Figure 6. SARNP knockdown inhibits nuclear export of a subset of mRNAs with high GC content.

(A–D) A549 cells were transfected with nontargeting siRNAs or with siRNAs that target SARNP. After 48 h, cells were subjected to immunofluorescence microscopy (A) or western blot analysis (B) with the depicted antibodies or were subjected to RNA-FISH to detect the intracellular distribution of poly(A) RNA in control cells and in cells depleted of SARNP (C). The nuclear speckle assembly and splicing factor SON is used as a nuclear speckle marker. The graph in (D) depicts accumulation of poly(A) RNA at nuclear speckles upon SARNP depletion (right) compared to control cells (left). The surface plot tool of Fiji (ImageJ) was used to calculate the fluorescence intensity of poly(A) RNA.
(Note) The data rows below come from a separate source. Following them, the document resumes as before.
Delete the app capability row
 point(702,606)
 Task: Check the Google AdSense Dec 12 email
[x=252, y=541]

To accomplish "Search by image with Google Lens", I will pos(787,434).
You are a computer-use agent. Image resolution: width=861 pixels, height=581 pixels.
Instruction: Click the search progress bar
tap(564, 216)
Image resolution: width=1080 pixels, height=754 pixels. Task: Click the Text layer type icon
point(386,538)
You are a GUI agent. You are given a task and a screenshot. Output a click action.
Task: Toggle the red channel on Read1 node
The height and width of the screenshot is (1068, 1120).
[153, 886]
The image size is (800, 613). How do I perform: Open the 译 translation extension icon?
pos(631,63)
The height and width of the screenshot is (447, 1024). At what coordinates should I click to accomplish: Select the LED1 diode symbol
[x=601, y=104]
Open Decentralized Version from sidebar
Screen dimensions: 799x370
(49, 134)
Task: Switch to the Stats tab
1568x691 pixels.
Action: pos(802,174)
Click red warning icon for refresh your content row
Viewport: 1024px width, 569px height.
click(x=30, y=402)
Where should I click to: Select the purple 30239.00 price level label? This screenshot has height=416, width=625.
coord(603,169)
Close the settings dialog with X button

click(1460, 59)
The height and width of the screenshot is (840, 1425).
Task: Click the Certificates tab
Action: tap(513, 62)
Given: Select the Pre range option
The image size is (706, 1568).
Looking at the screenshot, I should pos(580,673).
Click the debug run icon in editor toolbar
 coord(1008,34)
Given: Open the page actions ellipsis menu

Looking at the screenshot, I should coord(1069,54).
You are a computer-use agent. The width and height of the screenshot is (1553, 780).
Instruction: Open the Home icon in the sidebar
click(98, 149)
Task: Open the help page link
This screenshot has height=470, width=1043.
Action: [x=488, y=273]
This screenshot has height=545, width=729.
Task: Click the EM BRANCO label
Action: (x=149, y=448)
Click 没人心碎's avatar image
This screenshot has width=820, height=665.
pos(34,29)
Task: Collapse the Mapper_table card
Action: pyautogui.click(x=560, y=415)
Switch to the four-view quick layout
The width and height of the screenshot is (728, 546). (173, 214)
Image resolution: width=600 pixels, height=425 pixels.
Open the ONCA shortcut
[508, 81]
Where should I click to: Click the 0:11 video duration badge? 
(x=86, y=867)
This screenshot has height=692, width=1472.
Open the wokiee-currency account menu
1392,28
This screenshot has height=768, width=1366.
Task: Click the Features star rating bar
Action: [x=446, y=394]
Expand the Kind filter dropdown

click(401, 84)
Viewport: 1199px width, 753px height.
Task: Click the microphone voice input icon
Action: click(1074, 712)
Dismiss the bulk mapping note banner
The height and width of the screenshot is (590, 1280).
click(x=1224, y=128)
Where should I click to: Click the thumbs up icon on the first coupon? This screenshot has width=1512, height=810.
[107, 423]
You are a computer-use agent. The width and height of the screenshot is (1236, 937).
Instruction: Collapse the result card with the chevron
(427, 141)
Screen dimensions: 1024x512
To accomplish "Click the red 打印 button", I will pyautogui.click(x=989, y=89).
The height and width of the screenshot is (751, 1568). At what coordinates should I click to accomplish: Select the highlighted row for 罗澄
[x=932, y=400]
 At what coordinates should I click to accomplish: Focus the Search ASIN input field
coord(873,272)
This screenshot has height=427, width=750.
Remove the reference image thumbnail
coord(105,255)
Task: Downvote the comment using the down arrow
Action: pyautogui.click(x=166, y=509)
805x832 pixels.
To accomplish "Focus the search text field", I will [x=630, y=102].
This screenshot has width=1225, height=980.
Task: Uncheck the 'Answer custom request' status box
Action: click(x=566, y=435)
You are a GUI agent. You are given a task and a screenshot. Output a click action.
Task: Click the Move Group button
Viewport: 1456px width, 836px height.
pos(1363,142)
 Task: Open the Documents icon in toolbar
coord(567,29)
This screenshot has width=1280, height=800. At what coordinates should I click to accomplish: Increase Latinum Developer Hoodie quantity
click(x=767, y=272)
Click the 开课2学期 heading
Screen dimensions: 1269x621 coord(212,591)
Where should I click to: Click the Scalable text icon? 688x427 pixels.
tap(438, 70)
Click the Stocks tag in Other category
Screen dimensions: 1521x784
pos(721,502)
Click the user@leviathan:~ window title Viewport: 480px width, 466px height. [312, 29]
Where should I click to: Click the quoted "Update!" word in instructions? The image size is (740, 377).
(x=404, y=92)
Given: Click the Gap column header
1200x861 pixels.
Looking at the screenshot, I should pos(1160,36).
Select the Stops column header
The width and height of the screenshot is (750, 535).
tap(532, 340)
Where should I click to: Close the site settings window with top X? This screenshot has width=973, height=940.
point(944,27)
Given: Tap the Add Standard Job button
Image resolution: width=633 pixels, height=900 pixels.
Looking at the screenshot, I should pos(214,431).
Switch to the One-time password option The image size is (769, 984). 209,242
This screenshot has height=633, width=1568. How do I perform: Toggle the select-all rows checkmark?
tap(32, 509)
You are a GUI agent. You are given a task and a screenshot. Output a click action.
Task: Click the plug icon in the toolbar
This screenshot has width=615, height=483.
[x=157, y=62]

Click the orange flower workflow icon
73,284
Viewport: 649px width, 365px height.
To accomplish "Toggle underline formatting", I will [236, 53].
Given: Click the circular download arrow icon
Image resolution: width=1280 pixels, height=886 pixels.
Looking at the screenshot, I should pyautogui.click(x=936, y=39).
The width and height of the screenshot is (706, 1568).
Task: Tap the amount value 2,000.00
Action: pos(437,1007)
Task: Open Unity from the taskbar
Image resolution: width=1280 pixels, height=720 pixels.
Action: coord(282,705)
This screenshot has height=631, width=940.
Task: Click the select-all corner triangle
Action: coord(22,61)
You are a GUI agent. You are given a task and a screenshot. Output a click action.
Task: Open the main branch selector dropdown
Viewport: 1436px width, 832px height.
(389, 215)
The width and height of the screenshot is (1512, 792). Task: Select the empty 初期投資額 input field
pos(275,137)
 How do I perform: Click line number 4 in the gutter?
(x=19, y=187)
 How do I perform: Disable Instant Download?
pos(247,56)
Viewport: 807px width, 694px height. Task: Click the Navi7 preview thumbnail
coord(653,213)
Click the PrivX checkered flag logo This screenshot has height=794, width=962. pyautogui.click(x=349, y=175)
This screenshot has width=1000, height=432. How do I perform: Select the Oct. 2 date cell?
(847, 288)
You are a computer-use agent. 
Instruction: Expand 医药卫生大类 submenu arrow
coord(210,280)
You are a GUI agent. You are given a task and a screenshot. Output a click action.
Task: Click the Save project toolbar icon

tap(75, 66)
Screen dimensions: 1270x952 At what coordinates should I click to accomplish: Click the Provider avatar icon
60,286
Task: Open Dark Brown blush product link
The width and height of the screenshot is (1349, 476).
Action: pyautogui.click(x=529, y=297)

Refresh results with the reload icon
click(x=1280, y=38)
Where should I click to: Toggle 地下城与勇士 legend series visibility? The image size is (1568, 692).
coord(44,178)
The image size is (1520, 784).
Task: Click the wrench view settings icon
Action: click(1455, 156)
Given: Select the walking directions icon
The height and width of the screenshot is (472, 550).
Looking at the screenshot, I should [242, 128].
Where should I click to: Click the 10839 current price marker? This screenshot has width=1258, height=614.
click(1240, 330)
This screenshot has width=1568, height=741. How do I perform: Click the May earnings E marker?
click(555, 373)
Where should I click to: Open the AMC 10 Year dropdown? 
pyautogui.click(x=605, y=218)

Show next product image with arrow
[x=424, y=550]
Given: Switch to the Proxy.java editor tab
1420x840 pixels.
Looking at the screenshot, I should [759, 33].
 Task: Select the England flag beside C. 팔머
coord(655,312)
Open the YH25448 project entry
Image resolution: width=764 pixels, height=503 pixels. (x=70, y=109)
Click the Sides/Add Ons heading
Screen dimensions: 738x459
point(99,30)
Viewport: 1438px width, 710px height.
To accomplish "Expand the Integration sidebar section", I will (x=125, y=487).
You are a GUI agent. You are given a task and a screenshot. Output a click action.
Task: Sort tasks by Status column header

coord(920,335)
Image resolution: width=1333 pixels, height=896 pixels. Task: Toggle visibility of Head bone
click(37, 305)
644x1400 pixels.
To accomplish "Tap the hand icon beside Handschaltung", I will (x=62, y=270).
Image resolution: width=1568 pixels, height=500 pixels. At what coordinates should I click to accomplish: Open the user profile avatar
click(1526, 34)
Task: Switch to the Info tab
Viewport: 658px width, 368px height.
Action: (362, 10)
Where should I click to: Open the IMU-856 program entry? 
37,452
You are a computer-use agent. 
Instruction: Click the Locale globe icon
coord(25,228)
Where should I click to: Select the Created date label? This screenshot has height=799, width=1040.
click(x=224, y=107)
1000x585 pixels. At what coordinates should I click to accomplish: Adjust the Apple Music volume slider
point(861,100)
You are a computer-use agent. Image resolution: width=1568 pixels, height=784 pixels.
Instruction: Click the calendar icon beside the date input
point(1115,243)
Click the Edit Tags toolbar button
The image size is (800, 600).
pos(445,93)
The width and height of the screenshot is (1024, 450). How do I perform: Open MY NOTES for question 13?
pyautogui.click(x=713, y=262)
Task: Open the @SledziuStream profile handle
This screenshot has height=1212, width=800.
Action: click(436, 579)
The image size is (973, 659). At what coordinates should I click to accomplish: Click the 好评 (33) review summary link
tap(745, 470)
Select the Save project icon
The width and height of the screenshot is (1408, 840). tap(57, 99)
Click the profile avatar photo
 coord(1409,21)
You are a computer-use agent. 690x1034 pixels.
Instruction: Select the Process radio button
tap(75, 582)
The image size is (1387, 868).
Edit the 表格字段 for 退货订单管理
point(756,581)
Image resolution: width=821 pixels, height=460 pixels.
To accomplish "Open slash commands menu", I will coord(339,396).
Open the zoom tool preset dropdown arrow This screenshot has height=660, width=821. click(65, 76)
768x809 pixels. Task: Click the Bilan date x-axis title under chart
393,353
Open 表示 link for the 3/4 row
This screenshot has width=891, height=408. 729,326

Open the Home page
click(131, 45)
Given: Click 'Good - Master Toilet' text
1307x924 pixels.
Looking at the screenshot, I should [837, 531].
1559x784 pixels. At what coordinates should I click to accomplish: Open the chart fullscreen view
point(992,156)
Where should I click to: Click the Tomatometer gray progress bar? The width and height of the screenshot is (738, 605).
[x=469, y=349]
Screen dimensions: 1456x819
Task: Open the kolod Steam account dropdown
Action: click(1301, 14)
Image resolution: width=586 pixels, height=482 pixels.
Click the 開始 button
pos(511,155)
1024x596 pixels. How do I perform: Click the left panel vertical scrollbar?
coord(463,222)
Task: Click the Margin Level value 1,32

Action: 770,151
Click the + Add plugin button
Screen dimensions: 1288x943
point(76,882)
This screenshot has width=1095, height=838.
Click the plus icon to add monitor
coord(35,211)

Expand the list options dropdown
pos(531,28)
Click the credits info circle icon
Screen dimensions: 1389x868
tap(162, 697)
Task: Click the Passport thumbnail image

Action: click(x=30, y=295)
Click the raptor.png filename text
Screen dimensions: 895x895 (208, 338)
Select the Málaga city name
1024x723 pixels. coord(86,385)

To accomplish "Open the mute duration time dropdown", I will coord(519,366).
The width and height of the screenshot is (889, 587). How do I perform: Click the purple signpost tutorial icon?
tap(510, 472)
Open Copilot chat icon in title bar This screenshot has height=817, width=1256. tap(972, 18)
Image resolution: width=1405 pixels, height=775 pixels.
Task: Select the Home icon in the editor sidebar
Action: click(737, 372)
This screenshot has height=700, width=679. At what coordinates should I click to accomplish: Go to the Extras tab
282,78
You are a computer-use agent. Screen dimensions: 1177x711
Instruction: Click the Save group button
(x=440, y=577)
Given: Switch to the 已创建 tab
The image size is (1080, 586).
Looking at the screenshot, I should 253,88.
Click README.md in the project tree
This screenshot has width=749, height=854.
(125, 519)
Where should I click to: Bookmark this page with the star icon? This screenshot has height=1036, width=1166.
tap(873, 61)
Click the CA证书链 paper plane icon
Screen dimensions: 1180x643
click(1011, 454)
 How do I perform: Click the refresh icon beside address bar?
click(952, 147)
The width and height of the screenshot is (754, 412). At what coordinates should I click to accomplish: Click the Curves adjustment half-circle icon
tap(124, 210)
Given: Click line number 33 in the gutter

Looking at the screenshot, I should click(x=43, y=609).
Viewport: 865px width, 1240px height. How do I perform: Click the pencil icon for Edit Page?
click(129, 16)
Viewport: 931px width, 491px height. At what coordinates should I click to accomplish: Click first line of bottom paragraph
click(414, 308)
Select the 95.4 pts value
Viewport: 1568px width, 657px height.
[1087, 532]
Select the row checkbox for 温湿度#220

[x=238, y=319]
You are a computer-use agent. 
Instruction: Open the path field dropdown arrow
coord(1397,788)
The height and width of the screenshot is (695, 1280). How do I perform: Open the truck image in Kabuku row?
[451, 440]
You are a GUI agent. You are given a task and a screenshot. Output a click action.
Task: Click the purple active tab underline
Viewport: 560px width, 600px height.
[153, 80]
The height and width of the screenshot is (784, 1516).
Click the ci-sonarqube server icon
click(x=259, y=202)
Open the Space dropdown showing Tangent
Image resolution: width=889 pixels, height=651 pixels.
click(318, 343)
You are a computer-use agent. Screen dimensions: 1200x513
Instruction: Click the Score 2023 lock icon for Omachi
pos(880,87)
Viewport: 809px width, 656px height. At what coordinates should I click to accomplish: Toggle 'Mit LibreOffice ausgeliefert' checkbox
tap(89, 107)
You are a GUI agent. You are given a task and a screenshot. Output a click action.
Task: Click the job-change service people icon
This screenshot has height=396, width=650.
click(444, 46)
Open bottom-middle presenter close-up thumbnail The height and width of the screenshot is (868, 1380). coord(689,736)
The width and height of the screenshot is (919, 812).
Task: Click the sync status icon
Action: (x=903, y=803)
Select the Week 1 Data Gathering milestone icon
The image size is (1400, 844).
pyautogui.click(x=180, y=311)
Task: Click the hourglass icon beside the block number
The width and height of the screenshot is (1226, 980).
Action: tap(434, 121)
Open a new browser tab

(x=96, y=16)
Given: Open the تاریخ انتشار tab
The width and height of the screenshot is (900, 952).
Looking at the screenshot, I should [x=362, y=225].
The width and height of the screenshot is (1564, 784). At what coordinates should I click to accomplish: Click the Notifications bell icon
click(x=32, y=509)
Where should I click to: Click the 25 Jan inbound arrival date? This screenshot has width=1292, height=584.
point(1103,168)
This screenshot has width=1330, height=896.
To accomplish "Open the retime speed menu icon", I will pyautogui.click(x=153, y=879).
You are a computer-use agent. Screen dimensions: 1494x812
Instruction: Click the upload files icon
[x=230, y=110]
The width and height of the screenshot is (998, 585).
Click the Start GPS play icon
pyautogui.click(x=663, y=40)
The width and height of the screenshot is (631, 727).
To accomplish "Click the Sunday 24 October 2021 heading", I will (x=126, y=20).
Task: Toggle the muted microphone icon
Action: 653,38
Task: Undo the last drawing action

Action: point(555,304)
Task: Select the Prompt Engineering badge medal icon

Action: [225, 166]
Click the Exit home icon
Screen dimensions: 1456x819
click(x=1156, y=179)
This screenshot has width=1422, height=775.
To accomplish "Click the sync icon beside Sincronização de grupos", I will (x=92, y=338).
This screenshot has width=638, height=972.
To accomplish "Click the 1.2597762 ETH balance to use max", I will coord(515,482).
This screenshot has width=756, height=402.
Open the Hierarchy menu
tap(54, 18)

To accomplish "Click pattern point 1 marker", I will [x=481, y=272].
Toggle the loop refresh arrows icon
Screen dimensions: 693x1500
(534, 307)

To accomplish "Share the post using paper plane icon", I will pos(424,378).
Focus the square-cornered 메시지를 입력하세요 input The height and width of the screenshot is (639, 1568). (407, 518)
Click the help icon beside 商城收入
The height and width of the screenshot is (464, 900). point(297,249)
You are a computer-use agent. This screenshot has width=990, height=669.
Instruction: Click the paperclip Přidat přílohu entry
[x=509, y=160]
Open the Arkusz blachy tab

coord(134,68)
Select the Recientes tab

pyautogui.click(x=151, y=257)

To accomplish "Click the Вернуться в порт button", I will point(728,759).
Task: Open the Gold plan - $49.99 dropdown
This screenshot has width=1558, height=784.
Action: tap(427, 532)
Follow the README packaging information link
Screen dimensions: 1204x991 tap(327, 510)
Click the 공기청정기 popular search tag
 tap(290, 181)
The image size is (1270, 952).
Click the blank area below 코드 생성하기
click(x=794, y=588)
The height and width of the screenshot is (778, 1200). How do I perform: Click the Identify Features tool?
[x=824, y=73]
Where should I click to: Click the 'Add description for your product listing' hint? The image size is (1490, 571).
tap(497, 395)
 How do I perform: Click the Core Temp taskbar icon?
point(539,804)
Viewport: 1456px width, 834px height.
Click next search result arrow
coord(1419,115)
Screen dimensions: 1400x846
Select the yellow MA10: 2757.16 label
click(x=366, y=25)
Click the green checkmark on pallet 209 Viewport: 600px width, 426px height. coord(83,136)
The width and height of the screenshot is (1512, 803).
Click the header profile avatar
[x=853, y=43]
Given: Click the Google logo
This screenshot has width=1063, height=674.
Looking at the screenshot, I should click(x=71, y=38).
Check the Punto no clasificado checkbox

(E–M) A549 cells were transfected with non-targeting siRNAs or with siRNAs that target SARNP. After 48 h, RNA was isolated from whole-cell, cytoplasmic, and nuclear fractions. RNA-seq data obtained from these samples in two biological replicates were analyzed to identify RNA features associated with cellular mRNAs that are dependent on SARNP for their nuclear export. Violin plots show the distribution of RNA features between exports not affected (left) and export-inhibited (right) transcripts upon SARNP knockdown. The red line indicates the median, and the green line indicates quartiles. Mann-Whitney U rank test was used to calculate statistical significance. p values are shown on the top of each plot. Number of transcripts in each group (n) is mentioned below the graphs.